I must admit that for the first few days, I was feeling really stressed. We had originally allocated 3 days for this round of editing, and by day 2, we had only gotten through the glossary – we hadn’t even looked at the introduction, ten chapters, and the epilogue and bibliography! “Lord have mercy!” I thought. Thankfully, God did have mercy. And working with Susan, I experienced first-hand the “disposition of effortless effort” (p. 21) that she writes about (and lives).
Don’t get me wrong. I’d be lying if I didn’t describe that week as physically and mentally grueling. But instead of getting more and more tired as the week went on, I found myself surprisingly refreshed and energized. I found myself moving from a feeling of willful striving (“we have to hurry up and get this project done to meet the publication deadline!”) to engaging my will to “relax” in the midst of this hard work.
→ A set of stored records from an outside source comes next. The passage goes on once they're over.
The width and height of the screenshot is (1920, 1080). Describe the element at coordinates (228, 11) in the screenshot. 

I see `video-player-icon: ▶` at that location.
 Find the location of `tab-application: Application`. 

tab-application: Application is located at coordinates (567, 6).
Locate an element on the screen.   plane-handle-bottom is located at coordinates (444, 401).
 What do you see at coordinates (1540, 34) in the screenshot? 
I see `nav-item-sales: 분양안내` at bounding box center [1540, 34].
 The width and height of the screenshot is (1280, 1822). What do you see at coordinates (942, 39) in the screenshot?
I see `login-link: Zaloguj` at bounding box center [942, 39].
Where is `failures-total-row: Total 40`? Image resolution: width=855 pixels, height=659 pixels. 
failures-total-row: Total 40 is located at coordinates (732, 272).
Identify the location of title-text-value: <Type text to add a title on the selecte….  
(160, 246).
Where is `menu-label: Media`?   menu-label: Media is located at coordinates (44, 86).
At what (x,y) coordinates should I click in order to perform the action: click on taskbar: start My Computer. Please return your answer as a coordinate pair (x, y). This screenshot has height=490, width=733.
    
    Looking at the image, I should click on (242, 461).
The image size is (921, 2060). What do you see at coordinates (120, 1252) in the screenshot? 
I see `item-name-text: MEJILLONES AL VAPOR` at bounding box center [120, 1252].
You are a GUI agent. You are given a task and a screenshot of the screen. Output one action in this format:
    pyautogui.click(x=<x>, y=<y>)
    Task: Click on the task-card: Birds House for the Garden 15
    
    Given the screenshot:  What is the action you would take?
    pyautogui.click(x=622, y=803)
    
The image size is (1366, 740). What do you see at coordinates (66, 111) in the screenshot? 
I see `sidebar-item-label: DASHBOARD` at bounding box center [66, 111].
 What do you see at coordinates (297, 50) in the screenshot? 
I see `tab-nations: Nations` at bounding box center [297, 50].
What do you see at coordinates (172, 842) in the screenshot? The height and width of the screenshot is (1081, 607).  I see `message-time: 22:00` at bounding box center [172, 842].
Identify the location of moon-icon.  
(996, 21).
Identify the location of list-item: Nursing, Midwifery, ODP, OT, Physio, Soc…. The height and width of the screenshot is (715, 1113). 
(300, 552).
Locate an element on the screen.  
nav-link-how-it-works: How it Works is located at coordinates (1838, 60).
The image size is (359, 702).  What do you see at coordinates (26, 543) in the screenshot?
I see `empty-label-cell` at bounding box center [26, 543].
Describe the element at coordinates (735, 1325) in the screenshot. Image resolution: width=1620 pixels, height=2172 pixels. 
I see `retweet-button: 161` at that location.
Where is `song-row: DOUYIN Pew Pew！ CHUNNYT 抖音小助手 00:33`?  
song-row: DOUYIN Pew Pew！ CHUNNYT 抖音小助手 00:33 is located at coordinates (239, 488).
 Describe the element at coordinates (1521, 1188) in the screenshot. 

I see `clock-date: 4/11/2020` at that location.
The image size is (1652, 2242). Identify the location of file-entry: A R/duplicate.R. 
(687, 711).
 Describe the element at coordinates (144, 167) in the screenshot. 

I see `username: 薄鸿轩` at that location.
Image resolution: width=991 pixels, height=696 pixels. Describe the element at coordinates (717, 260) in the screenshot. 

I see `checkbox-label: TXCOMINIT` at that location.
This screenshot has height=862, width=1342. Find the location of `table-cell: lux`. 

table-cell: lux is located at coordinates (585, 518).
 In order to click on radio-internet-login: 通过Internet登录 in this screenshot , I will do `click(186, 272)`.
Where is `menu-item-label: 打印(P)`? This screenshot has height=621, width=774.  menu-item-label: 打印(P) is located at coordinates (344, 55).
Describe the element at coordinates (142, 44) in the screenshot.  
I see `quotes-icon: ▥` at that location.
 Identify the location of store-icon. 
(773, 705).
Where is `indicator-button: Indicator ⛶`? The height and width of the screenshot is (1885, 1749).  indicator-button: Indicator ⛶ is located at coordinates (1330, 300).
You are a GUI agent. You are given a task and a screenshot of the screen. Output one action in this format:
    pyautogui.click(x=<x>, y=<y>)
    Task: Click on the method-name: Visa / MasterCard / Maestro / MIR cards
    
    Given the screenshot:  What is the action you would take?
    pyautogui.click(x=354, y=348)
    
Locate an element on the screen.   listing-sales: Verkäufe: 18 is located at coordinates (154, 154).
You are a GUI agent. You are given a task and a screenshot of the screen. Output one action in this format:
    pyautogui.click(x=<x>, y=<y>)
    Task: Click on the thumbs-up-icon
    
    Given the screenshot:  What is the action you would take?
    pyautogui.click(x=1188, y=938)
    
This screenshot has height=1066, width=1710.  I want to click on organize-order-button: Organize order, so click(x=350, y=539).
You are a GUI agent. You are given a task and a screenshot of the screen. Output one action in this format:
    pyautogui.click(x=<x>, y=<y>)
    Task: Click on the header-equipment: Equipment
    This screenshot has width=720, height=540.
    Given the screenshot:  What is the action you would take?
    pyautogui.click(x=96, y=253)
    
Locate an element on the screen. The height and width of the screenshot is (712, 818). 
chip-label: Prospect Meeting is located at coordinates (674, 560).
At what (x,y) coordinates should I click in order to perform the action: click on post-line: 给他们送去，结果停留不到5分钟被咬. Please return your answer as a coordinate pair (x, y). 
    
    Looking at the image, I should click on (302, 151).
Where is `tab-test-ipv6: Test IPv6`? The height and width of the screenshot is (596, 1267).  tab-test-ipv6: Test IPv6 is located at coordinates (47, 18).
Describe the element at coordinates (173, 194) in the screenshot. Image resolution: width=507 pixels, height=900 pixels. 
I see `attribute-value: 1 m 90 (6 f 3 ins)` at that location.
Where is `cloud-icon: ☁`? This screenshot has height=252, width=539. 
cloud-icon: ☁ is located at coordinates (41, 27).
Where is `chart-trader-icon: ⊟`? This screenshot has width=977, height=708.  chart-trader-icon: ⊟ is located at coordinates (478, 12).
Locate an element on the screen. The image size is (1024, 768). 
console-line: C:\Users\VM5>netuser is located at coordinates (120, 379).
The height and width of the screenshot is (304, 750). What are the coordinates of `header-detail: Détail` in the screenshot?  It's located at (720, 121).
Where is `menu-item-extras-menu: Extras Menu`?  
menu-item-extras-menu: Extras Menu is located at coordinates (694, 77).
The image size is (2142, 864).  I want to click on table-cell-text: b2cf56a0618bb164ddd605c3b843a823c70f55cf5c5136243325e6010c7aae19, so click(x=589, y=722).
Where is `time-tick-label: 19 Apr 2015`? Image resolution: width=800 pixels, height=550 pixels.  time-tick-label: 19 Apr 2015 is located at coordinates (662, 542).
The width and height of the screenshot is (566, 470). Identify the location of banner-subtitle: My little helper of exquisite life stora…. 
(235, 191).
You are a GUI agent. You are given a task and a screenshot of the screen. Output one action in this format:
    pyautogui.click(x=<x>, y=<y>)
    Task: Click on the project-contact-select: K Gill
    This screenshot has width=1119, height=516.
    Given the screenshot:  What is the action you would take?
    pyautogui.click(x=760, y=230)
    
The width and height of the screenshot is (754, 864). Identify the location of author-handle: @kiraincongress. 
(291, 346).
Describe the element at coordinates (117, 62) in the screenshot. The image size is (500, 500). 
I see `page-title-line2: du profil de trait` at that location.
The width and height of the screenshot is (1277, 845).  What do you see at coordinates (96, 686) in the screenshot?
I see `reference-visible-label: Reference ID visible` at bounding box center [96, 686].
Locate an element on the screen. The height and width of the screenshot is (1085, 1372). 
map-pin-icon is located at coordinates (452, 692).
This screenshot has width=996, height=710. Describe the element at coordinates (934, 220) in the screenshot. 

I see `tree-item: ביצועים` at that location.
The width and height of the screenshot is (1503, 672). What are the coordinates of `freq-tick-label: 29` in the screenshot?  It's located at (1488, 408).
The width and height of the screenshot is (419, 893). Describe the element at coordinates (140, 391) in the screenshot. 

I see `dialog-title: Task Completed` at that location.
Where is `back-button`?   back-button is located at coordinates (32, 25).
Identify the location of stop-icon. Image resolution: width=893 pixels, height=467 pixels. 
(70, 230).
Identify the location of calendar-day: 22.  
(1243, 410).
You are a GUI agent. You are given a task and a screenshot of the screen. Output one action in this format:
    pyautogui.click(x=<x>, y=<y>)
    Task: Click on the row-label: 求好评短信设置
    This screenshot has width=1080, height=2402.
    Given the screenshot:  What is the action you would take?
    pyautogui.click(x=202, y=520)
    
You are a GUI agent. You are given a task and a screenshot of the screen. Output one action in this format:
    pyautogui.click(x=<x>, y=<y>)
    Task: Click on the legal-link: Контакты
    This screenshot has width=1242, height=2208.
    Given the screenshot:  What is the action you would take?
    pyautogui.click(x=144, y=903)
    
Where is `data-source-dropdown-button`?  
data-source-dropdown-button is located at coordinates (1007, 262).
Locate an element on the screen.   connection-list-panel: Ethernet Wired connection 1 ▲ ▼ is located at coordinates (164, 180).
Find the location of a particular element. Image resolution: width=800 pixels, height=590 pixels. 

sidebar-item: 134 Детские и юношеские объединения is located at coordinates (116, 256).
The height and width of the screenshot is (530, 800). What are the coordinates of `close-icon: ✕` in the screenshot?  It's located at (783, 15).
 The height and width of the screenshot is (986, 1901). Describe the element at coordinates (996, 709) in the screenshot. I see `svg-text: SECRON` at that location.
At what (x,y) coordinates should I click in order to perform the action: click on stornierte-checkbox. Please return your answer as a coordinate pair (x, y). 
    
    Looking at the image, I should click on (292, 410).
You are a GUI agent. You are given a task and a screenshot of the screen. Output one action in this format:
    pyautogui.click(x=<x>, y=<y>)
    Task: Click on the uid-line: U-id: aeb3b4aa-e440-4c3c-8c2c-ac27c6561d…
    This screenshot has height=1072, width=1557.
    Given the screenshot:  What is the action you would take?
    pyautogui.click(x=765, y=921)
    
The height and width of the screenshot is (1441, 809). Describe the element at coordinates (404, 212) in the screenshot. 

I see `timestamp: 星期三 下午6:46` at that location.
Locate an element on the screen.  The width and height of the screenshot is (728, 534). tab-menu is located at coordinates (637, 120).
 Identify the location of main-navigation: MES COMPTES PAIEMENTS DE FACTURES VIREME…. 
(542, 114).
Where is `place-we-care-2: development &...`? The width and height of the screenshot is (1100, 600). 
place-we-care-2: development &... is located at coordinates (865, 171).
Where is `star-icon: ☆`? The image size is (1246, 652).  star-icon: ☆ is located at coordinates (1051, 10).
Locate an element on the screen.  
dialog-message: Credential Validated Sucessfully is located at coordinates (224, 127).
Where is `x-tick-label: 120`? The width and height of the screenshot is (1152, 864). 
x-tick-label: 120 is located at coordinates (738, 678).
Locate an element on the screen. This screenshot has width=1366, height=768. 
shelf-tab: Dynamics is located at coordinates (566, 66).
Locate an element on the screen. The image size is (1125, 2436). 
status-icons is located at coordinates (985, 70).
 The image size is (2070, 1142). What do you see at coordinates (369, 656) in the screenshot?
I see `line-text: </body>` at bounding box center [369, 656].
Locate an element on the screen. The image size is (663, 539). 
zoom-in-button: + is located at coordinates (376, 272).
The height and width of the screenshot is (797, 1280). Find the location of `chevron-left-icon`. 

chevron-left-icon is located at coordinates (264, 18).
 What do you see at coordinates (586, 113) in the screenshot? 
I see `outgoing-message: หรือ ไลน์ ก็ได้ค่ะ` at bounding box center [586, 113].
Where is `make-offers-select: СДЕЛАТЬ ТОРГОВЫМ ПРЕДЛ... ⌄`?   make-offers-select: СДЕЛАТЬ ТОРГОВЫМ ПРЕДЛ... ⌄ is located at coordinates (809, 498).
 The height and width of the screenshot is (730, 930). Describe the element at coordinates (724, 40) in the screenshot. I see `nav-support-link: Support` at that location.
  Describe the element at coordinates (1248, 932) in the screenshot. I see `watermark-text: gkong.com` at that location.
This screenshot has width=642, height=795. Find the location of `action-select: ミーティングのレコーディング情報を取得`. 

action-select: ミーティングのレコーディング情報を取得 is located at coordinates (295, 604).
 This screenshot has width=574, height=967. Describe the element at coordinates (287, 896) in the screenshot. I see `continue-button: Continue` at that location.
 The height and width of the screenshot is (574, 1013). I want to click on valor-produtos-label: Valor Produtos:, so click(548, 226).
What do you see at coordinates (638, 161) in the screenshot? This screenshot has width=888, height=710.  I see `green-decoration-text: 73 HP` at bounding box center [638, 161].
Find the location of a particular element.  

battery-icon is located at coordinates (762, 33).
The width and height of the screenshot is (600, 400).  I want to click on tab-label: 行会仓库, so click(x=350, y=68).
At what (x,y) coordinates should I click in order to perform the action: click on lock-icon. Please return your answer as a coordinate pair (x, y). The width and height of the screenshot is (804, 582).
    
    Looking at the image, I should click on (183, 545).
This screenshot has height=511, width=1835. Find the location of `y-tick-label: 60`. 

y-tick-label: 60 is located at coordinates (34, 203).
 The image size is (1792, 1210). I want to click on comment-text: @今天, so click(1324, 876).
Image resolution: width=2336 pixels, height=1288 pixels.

And by the end of the week, I felt as though I had begun to take some baby steps in what “effortless effort” means: using the gift of my willpower to choose to rest and trust that God would lead us in what we were doing – even the mundane work of editing a book.
Driving late to an appointment in heavy traffic, standing in the slowest checkout line at the grocery store, filling out that repetitive medical history for the umpteenth time … all of these aspects of “the hidden life” for this 21st-century suburban-American woman are providing a rich setting to learn the practice of “effortless effort.” I am finding it truly transformative. Thank you, Thérèse – and Susan – for showing me one “little way” of living that, while hidden, is proving highly significant in this little life.